В то же время между моральной установкой индивида, моральным слоем его профессионального сознания37 и профессиональной практикой устанавливаются многоуровневые связи. С одной стороны, общая моральность индивида выступает в качестве фактора, во многом определяющего степень его профессиональной моральности. С другой — профессиональная моральность влияет на качество работы и тем самым способствует не только выполнению личного морального долга человека в сфере труда, но и успешному осуществлению данной деятельностью ее общественного предназначения — производства определенного общественно полезного продукта, т.е. блага, ценности. Это означает, что профессиональная моральность индивида оказывается в ряду факторов, улучшающих жизнедеятельность общественного организма, укрепляющих его устойчивость (причем без выраженного административно-правового вмешательства).
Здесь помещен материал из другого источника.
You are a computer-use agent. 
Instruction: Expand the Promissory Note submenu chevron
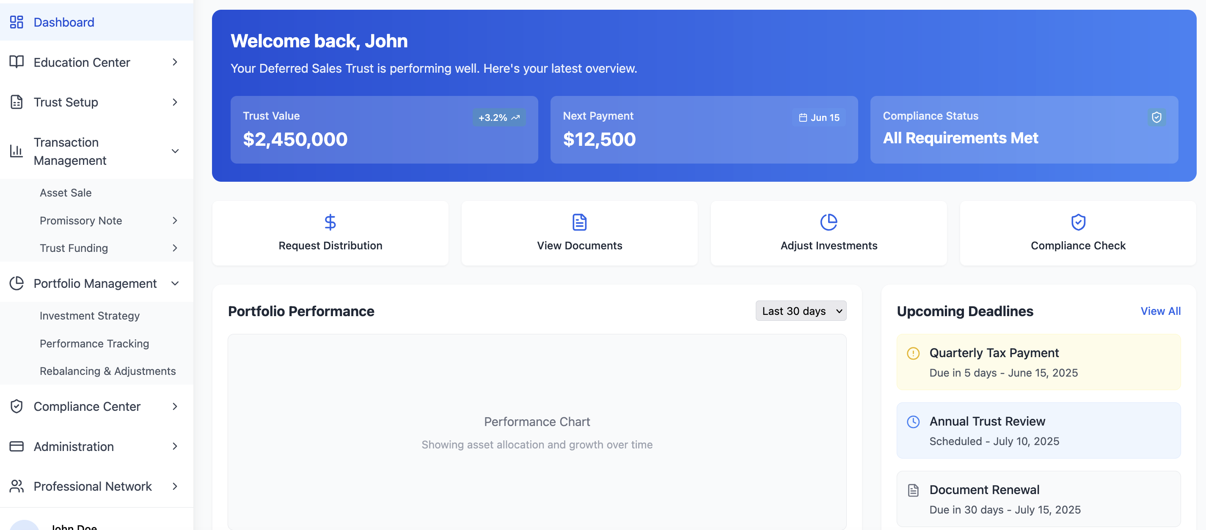click(x=175, y=220)
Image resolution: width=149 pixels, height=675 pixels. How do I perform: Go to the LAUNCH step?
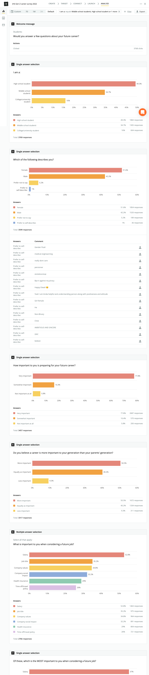click(91, 4)
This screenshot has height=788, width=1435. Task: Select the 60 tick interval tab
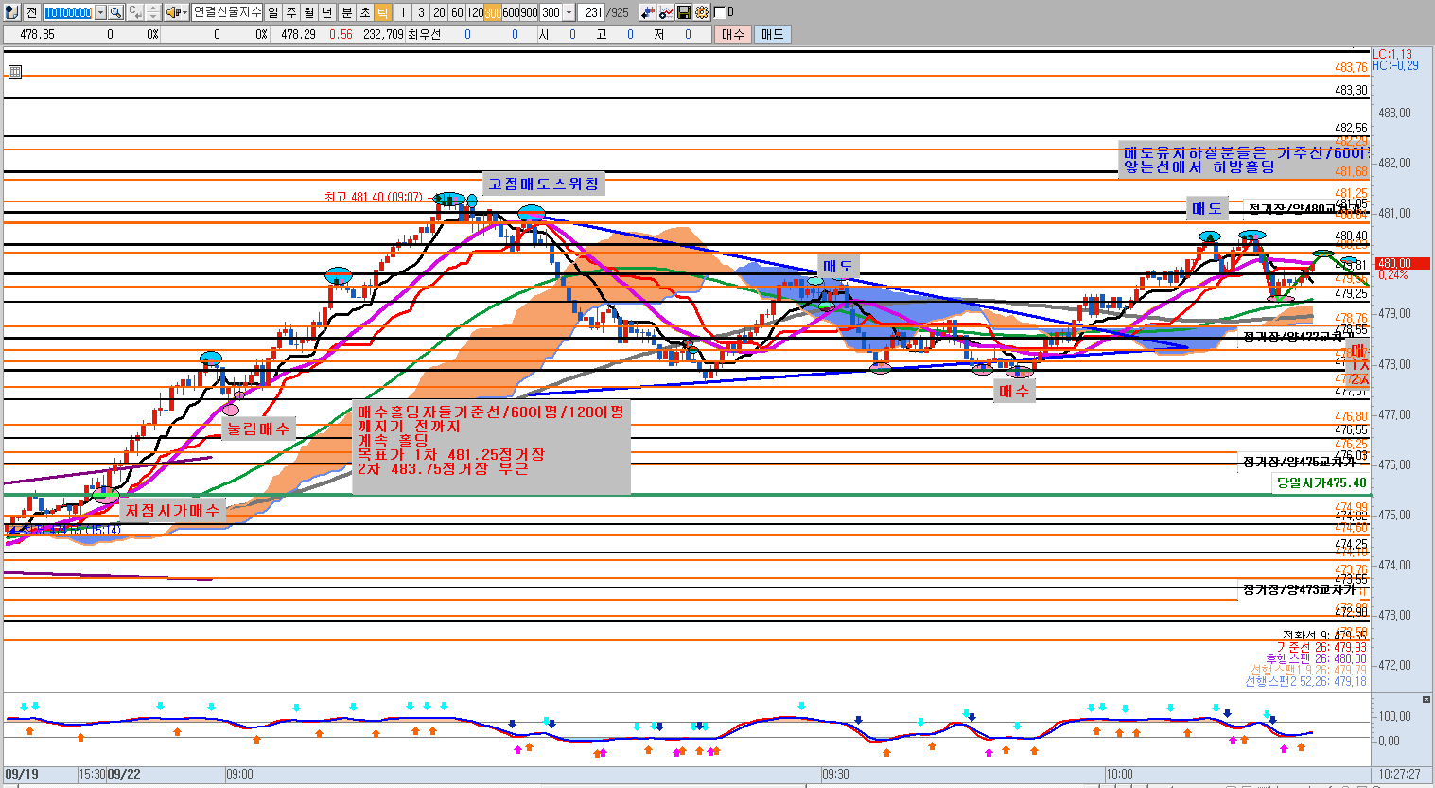457,12
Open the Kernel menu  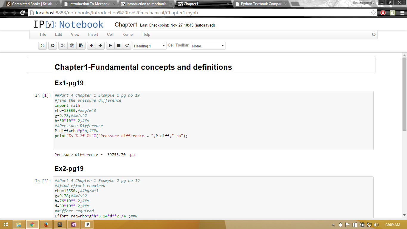[128, 34]
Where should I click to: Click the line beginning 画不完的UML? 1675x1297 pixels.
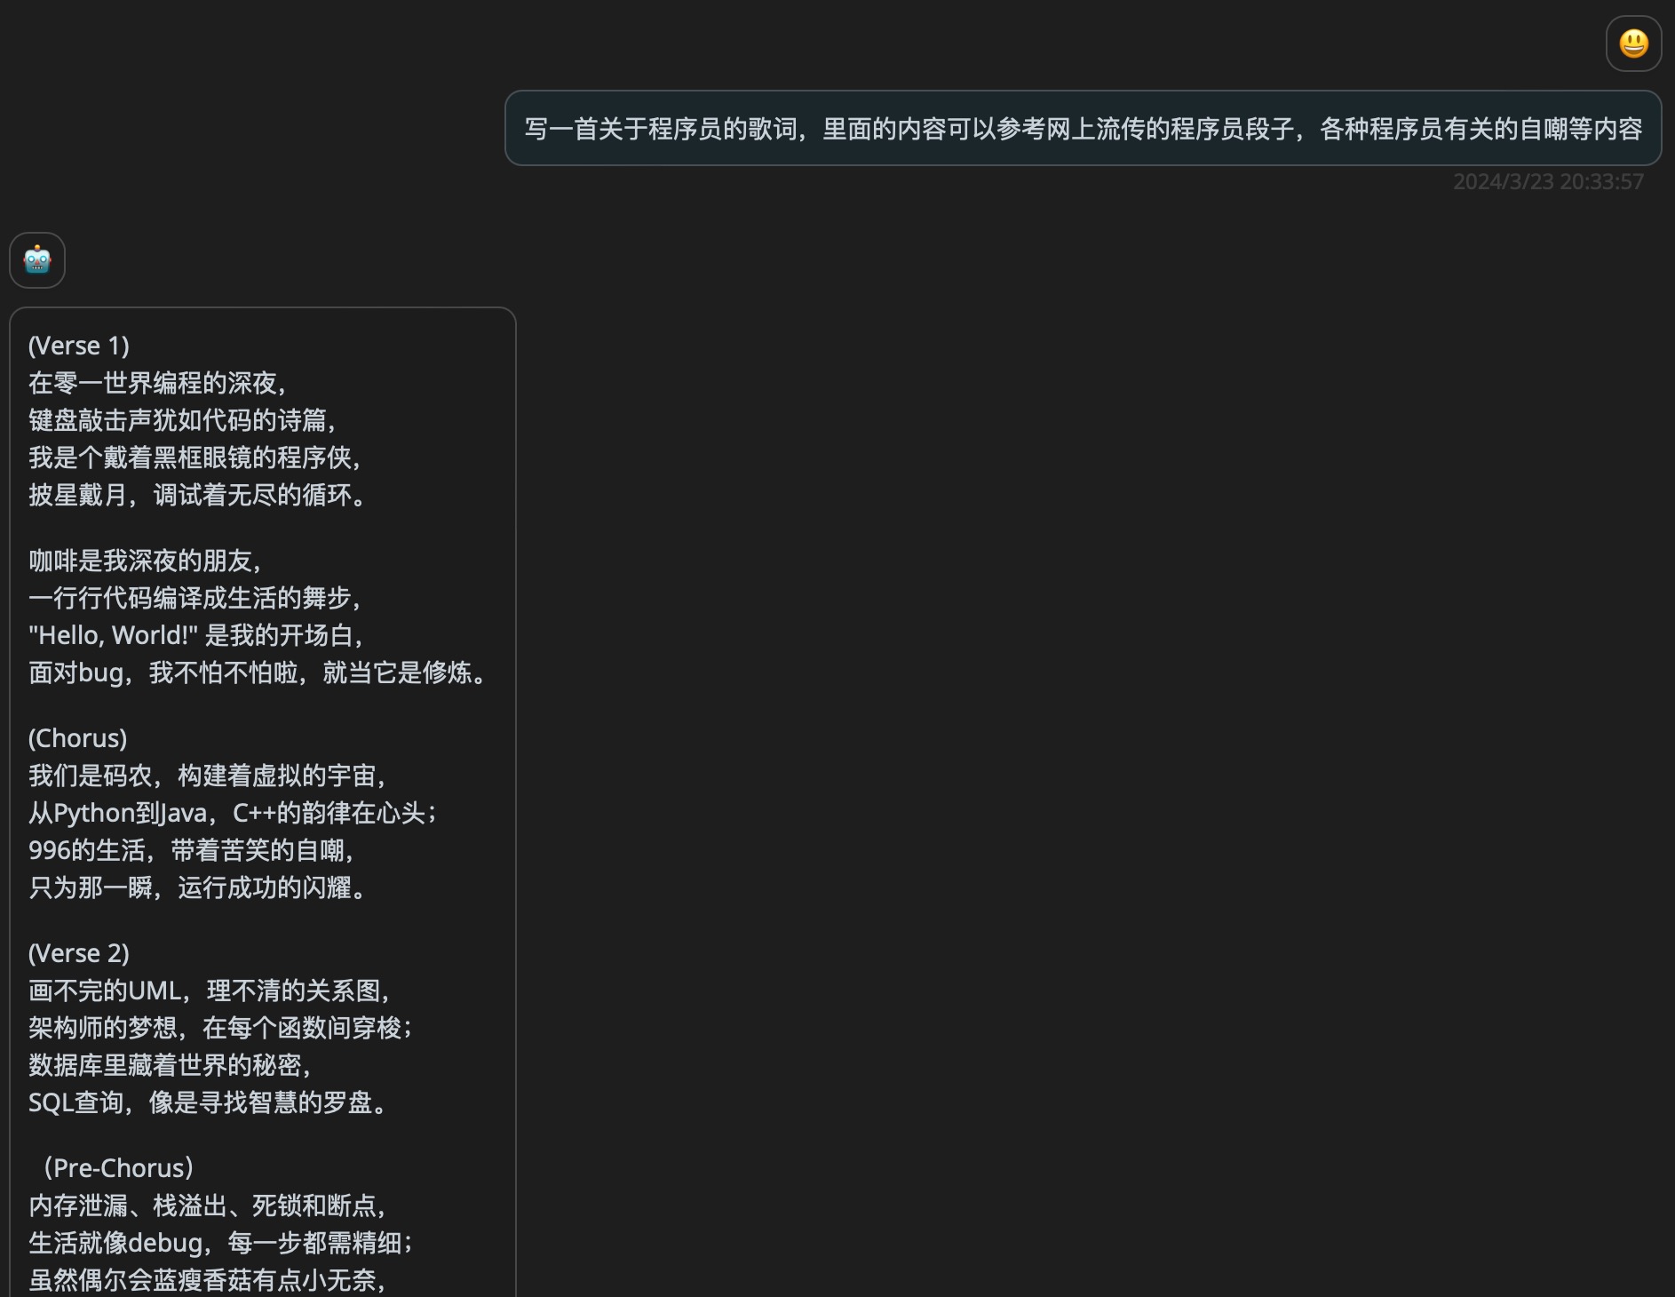click(x=211, y=991)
Тем самым она опосредует отношения человека и общества, индивидуального и общественного сознания, индивидуальной и общественной практики, сознания и поведения, демонстрируя их взаимозависимость. Отсюда явствует, что профессиональная мораль включается в качестве равноправного компонента в моральные отношения общества. Вследствие этого моральные отношения в обществе приобретают системный характер.
Из регулятивной структуры социума мораль превращается в систему регуляции его жизнедеятельности, т.е. становится сложным полиструктурным образованием, воздействующим на социальные процессы уже не только через моральную установку индивида, но и через моральный слой профессионального сознания самых разных трудовых групп общества. Однако от институтов государственного управления она по-прежнему автономна, поскольку сохраняет свое место в контуре саморегуляции общества как кибернетической системы, представленном отношениями бытия и сознания.
Что касается профессиональной морали, то из сказанного следует: рассматривать ее как конкретизацию трудовой морали не вполне корректно. Да, она регулирует ту же самую сферу жизнедеятельности социума, что и трудовая мораль, здесь — общий для них момент. Однако регулирование осуществляется ими по-разному, и мы сейчас убедимся в этом.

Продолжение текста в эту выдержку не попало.